El Poxvirus avium procede de las costas de Ecuador y provoca lesiones en las partes no emplumadas del pájaro, alrededor del pico, ojos y patas y dedos, estos últimos que puede perder. El estudio se ha centrado principalmente en la mosca Philornis downsi, que se introdujo en las Galápagos hacia 1964. Las larvas de esta mosca infestan los nidos de los pinzones, atacan la piel sin plumas, deterioran el crecimiento del polluelo e incluso lo llegan a matar.

Hay 15 especies de pinzones en las Islas Galápagos y todas se desarrollaron de un antepasado común. Darwin observó cambios en sus picos y otras características que se produjeron con el tiempo y que fueron importantes aportaciones para desarrollar su idea de la evolución de las especies. De hecho, son un grupo de islas donde todavía no se ha producido la extinción de los pájaros nativos; todo lo contrario que en Hawai: "Muchas especies nativas se extinguieron por culpa de los humanos", explica Clayton, al introducir mosquitos portadores de la malaria, además de predadores tales como gatos y ratas, destruyeron el hábitat y cazaron las aves para obtener plumas. Afortunadamente, las Galápagos han sufrido pocas visitas desde mediados del siglo XIX. Sin embargo, los investigadores están preocupados porque el escenario puede cambiar rápidamente con la introducción de las moscas de los nidos procedentes de Suramérica y de los mosquitos portadores del virus de la sífilis.

Los resultados del trabajo demuestran que los pinzones de la isla Daphne Mayor tenían una respuesta inmunológica al virus de la sífilis tres veces más potente que los ejemplares de la isla Santa Cruz, que no demostraron ninguna muestra del virus; además, los pinzones de Santa Cruz analizados durante la nidificación tuvieron una respuesta a los anticuerpos a las moscas del nido 1,7 veces más fuerte que antes del periodo de nidificación.

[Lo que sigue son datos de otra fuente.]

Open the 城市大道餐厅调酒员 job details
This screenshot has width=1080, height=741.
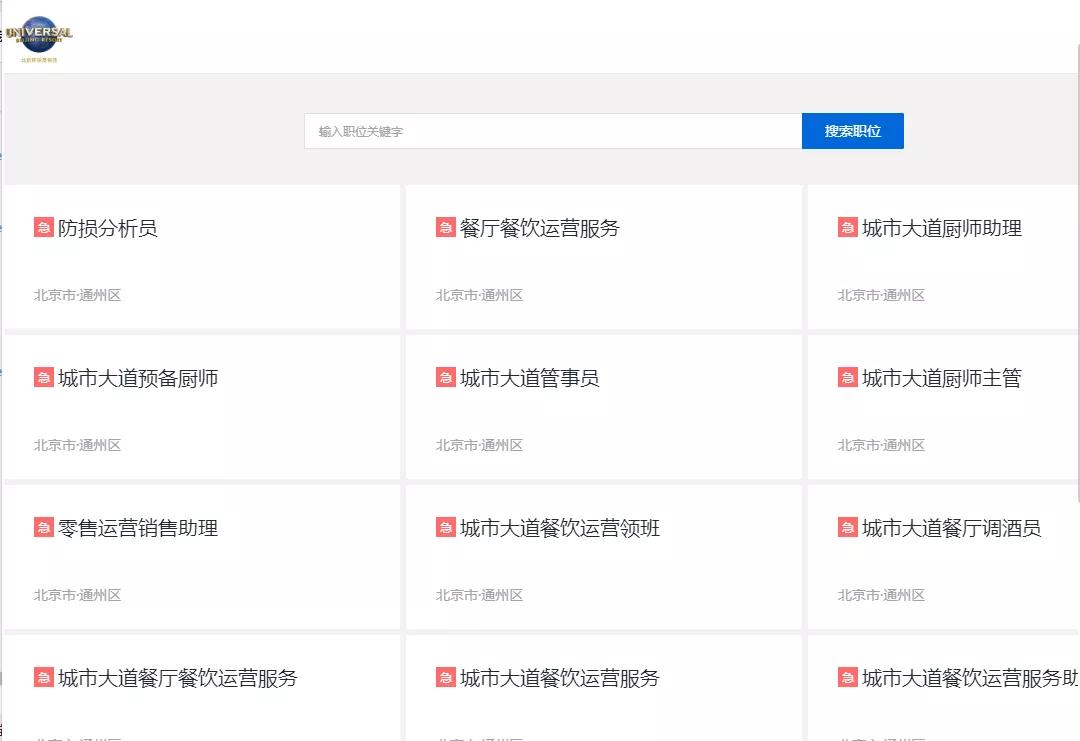[952, 528]
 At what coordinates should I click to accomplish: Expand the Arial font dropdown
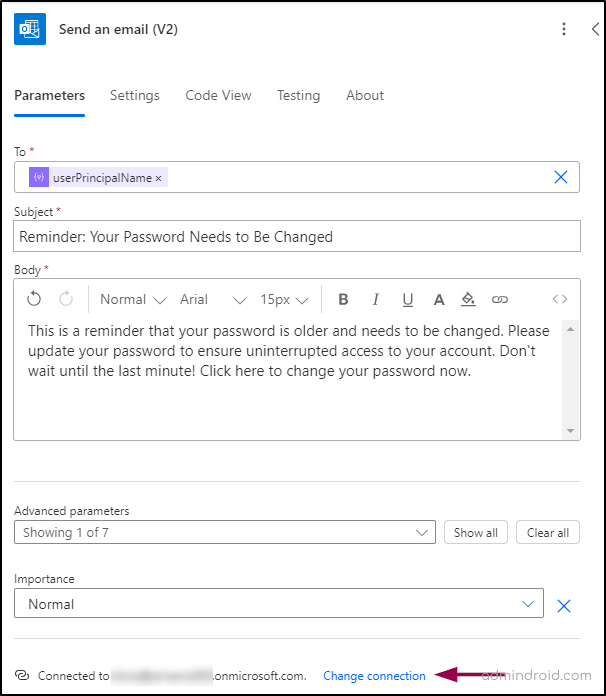coord(212,299)
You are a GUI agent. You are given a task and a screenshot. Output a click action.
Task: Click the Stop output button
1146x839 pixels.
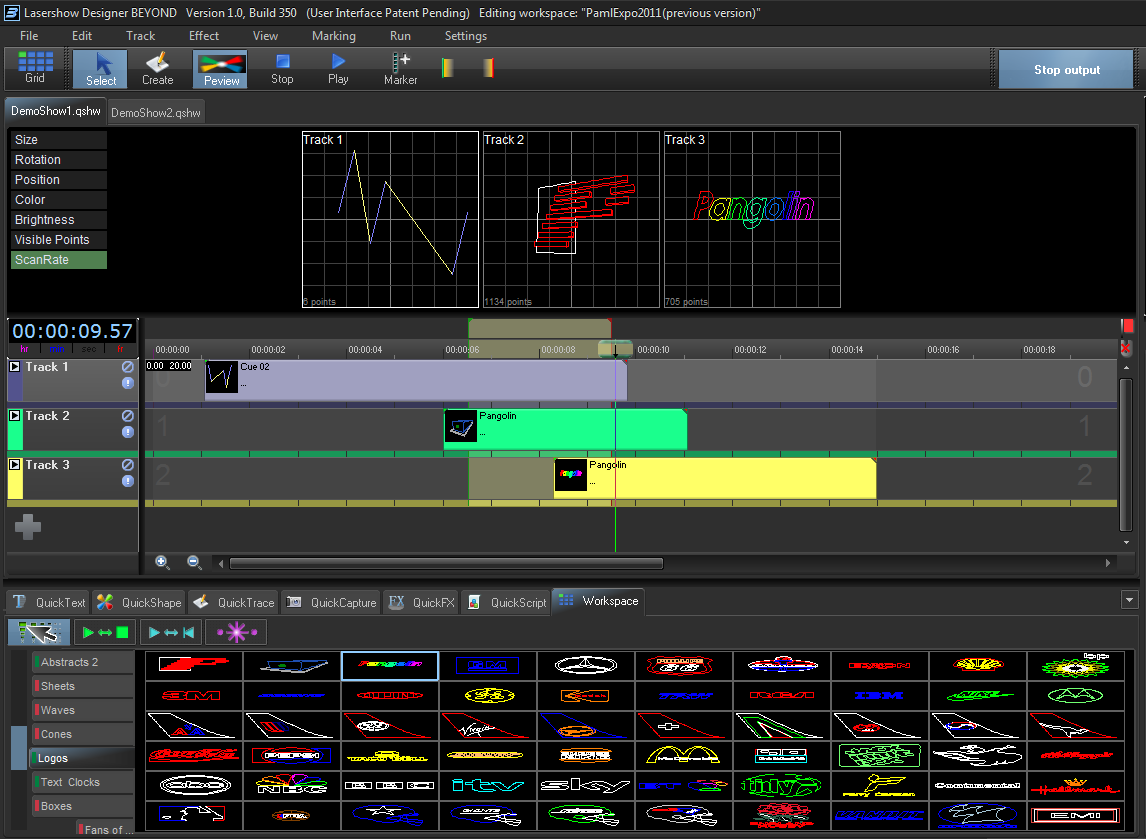pos(1066,70)
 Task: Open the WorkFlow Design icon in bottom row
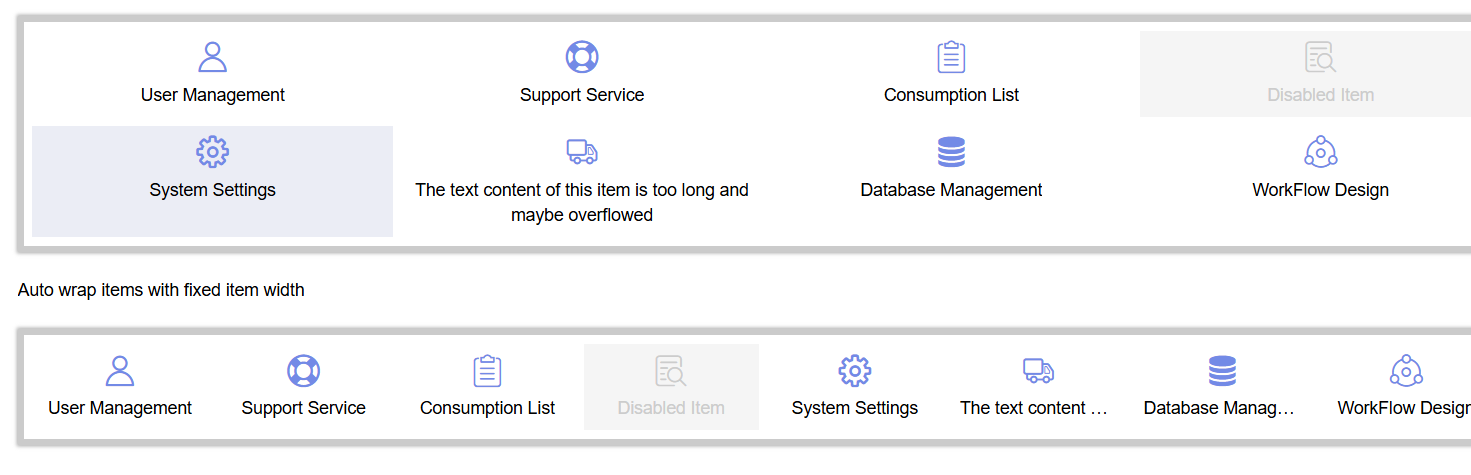click(1406, 370)
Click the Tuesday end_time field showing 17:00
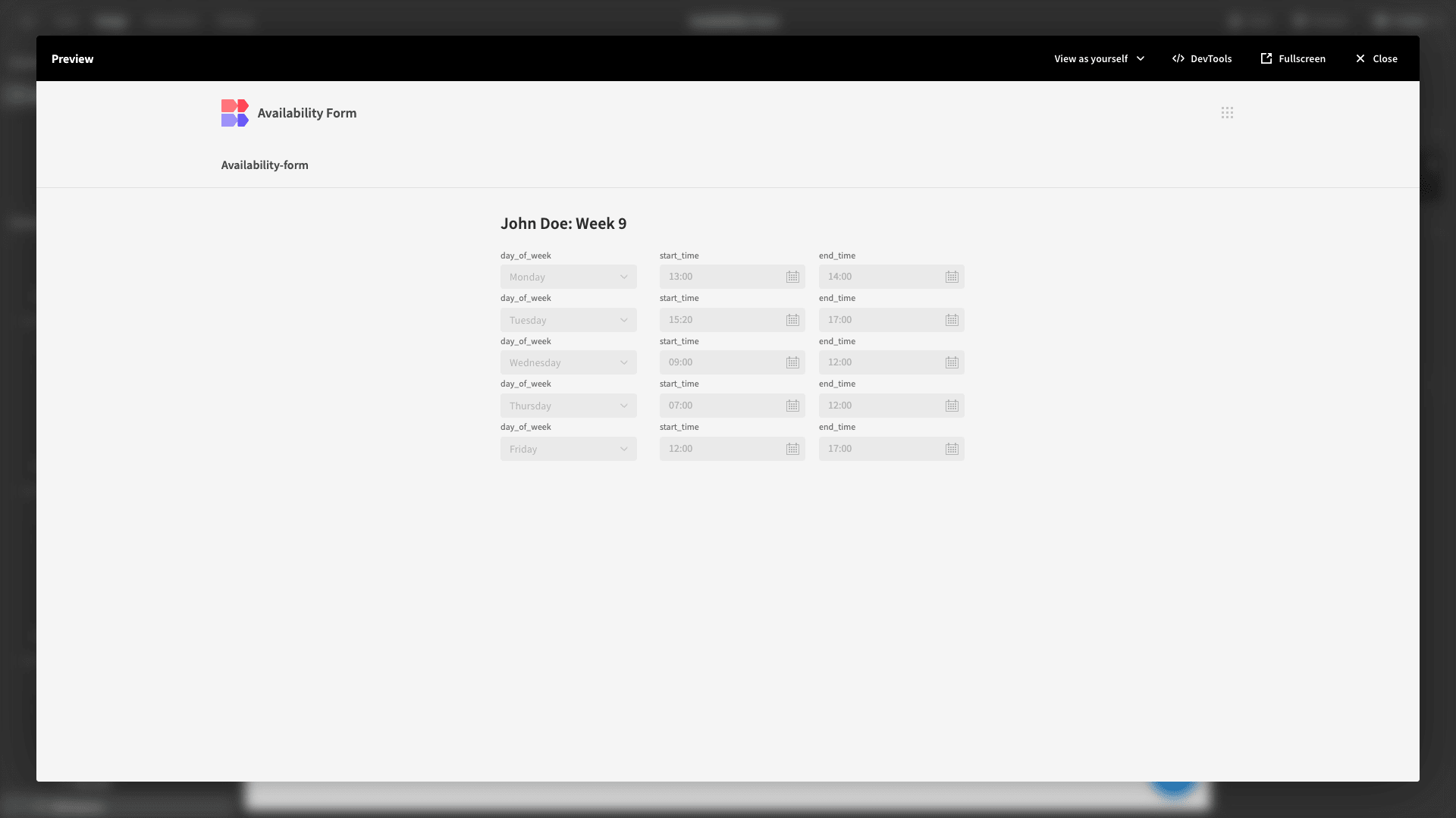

Cuando los parásitos invaden una población "cándida", como califica Clayton a los pinzones, "la cuestión es si el anfitrión puede desarrollar defensas lo suficientemente rápido. Es lo que se llama en biología evolutiva una carrera de armamentos entre el anfitrión y el parásito". Según los investigadores, es inverosímil que los pinzones ya hayan desarrollado defensas contra el virus de la sífilis y la mosca del nido, pero por razones todavía desconocidas, "tienen una diversidad genética que les permite respuestas inmunes a los parásitos, incluidos aquellos con los que no habían tenido contacto antes".

Ahora están estudiando si la inmunorespuesta de los pinzones les ayuda o les enferma, disminuye su capacidad de acoplamiento, alimentar a los polluelos y defender el territorio y de los depredadores. "Es una investigación urgente, porque en teoría estas moscas podrían llevar a la extinción rápida de varias especies de pájaros, y no sólo los pinzones, en las islas Galápagos", advierte Clayton.

" Las especies tienen largas historias de desarrollarse juntas" dice Clayton. "Esto puede llevar a un equilibrio. Los parásitos utilizan los anfitriones pero no los conduce a la extinción porque los anfitriones se defienden". ¿Pero qué sucederá si llevamos un parásito de un punto de la Tierra a otro?, se pregunta. Esto es algo que ya pasa frecuentemente. "Entonces el animal anfitrión puede que no tenga ninguna oportunidad de sobrevivir. Como hay un gran número de parásitos invasores, esto es un gran problema mundial", advierte el científico.